Com relação à morte de policiais e, nesse caso, a de policiais militares, é sempre importante verificar quantos deles morreram em serviço. No ano passado, de todos os policiais militares assassinados (134), 22 estavam em serviço. Outra parte foi assassinada por ter sido identificada como policial ou porque reagiu a um assalto. E há ainda aqueles que podiam estar envolvidos com a criminalidade. Seja qual for a situação, é absurdo que não haja indignação com essas mortes, que passaram a fazer parte do cenário da cidade e do estado. Assim como é também absurdo ninguém se mobilizar por causa de mortes violentas nas favelas. Eu espero que a morte da Marielle seja um divisor de águas nesse cenário. A morte dela tem um significado simbólico importante, que mexeu com a população de várias partes do mundo. É uma mulher negra, que vem da favela, que assume ser lésbica, defende não só a causa LGBT mas os direitos humanos, de forma ampla.
E nessa defesa ela incluía também os policiais, tanto civis quanto militares. Tanto assim que têm aparecido relatos de famílias desses policiais a respeito do apoio que Marielle dava a eles, mesmo antes de se tornar vereadora. Marielle defendia o direito desses policiais.
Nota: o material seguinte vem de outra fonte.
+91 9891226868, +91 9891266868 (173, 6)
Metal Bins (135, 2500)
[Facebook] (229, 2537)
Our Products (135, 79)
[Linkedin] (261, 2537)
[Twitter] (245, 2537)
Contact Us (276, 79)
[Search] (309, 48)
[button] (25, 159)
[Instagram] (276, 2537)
Por isso, também, a morte dela conseguiu sensibilizar tanta gente. Hoje circula manifesto, com assinatura de personalidades até estrangeiras, pedindo que se esclareça esse assassinato o quanto antes. Agora, é um caso específico, que não faz parte do cotidiano em que o crime aqui ficou banalizado. Por isso, espero que seja um divisor de águas e que mexa de uma vez por todas com nossa sociedade. A população ficou anestesiada diante de tantas mortes, mortes contra as quais a própria Marielle lutava. Como elas se repetem dia a dia, fica difícil haver comoção maior. Mas é inaceitável que as mortes de vítimas da violência, incluindo a de policiais militares, não nos comovam.